Sinossi

Prefazione di Francesco PerfettiDopo la sconfitta in guerra e l’onta del nazismo, nel primo quindicennio dopo la seconda guerra mondiale la Germania occidentale riprende il suo posto in Europa. Sotto la guida carismatica di Konrad Adenauer la Repubblica Federale Tedesca si afferma come una potenza politica ed economica di primo piano nel contesto euro-atlantico. In quegli stessi anni hanno luogo la ripresa e il consolidamento dei rapporti tra Repubblica Federale e Italia grazie ad Alcide De Gasperi e Konrad Adenauer.
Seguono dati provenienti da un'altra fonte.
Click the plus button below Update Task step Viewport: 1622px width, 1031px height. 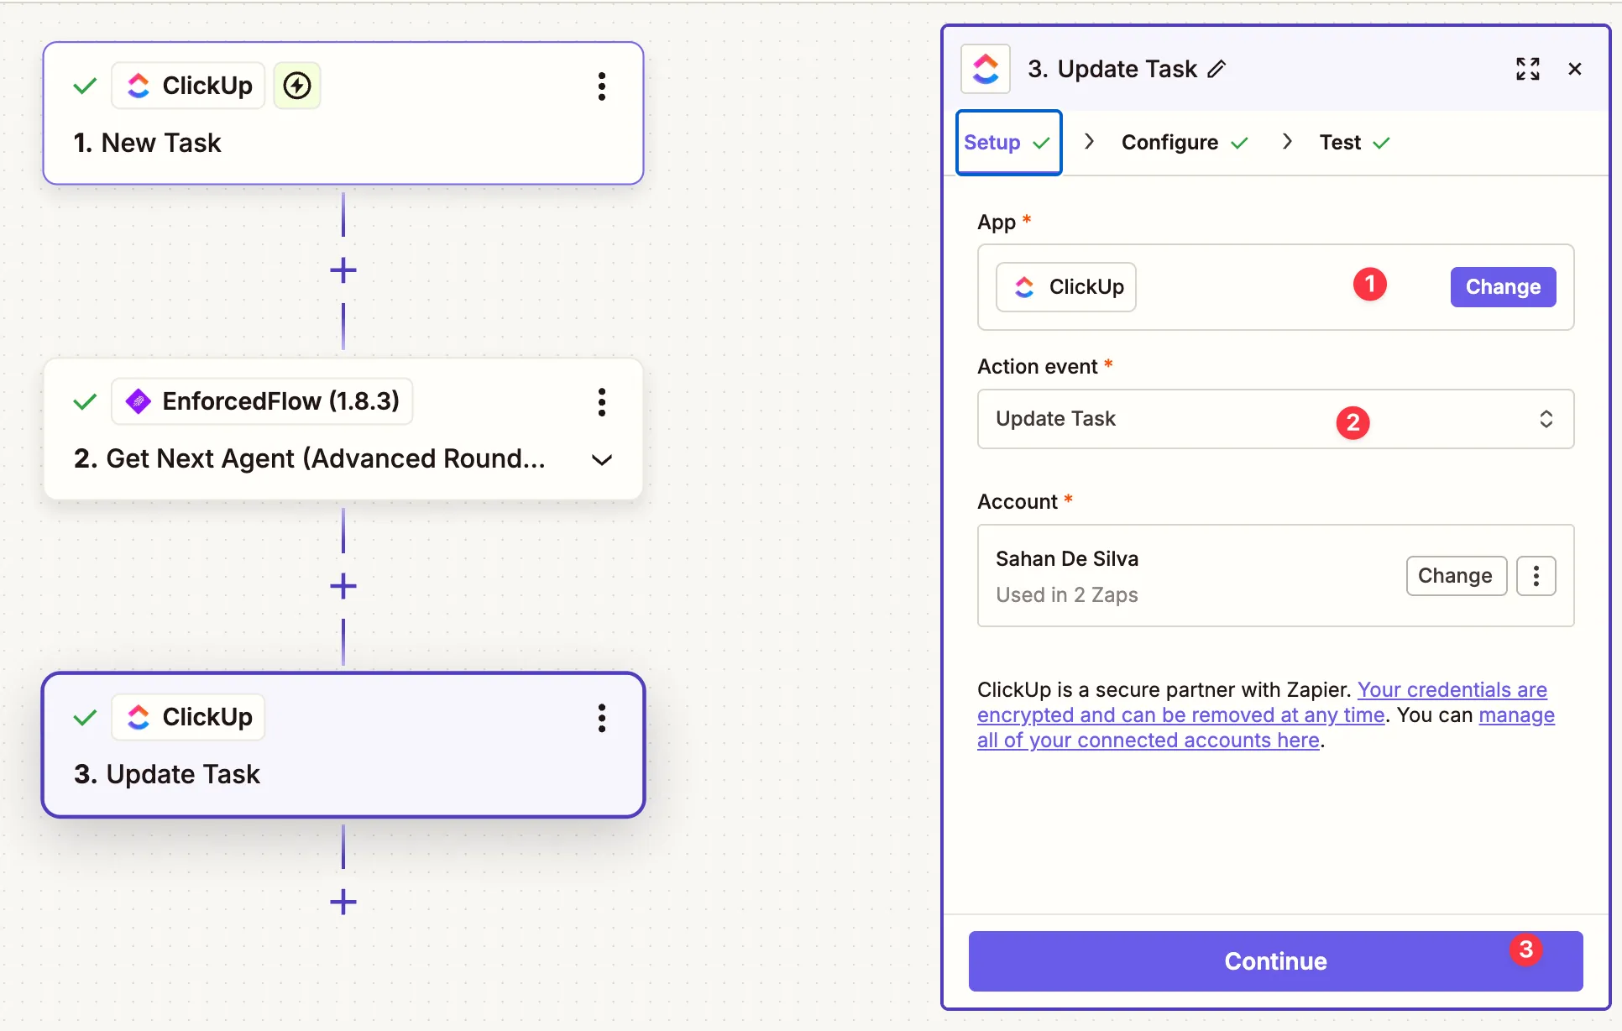[x=343, y=903]
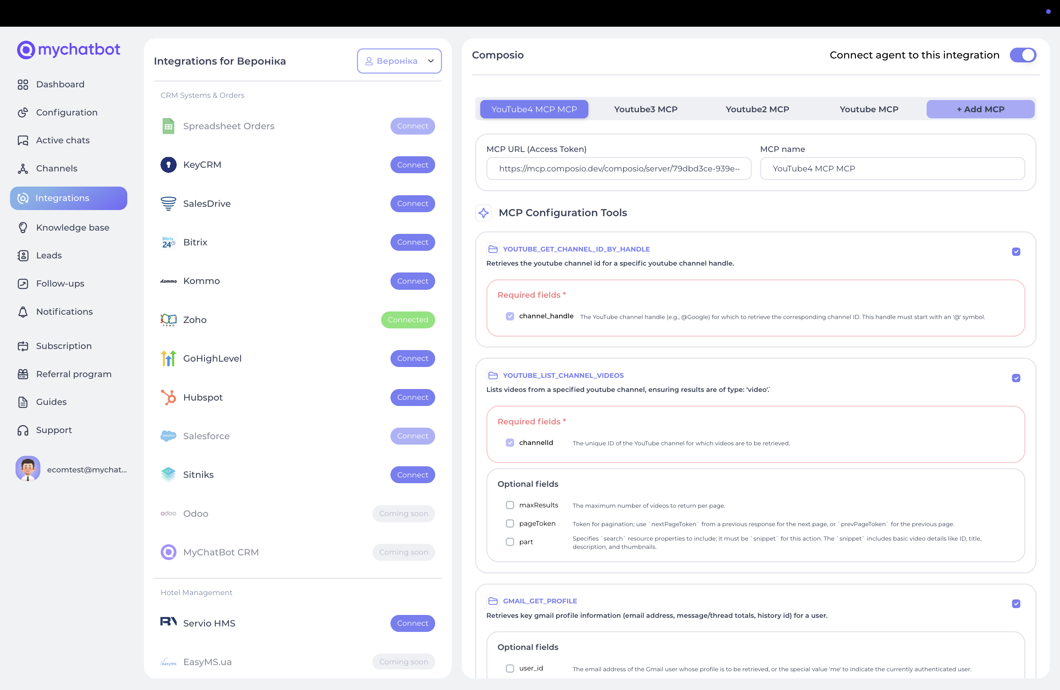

Ma l’andamento delle relazioni italo-tedesche è problematico. Attraverso la lente della diplomazia italiana, si osserva come si celino riserve e pregiudizi reciproci. Soprattutto dopo la scomparsa di De Gasperi riprendono corpo i vecchi timori per una Germania troppo forte e dinamica che avrebbe finito per danneggiare gli interessi italiani. Il periodo compreso tra la fine degli anni Cinquanta e i primi anni Sessanta vede l’accentuarsi di questa tendenza all’allontanamento. A essa contribuisce la non collimante visione della politica europea che anima i governi italiano e tedesco, ma anche il riaccendersi della questione dell’Alto Adige, che torna ad alimentare gli antichi e indistinti timori degli italiani verso il mondo tedesco.

Autore

Federico Niglia, dottore di ricerca in Storia dell’Europa presso la Sapienza Università di Roma, insegna attualmente Storia delle relazioni internazionali alla LUISS Guido Carli di Roma. È adjunct professor presso la St. John’s University – Rome Campus. Ha all’attivo diverse collaborazioni con enti di ricerca, tra i quali l’Istituto Affari Internazionali. Collabora con «Nuova Storia Contemporanea». È autore, per le nostre edizioni, di Fattore Bonn. La diplomazia italiana e la Germania di Adenauer 1945-1963 (2010).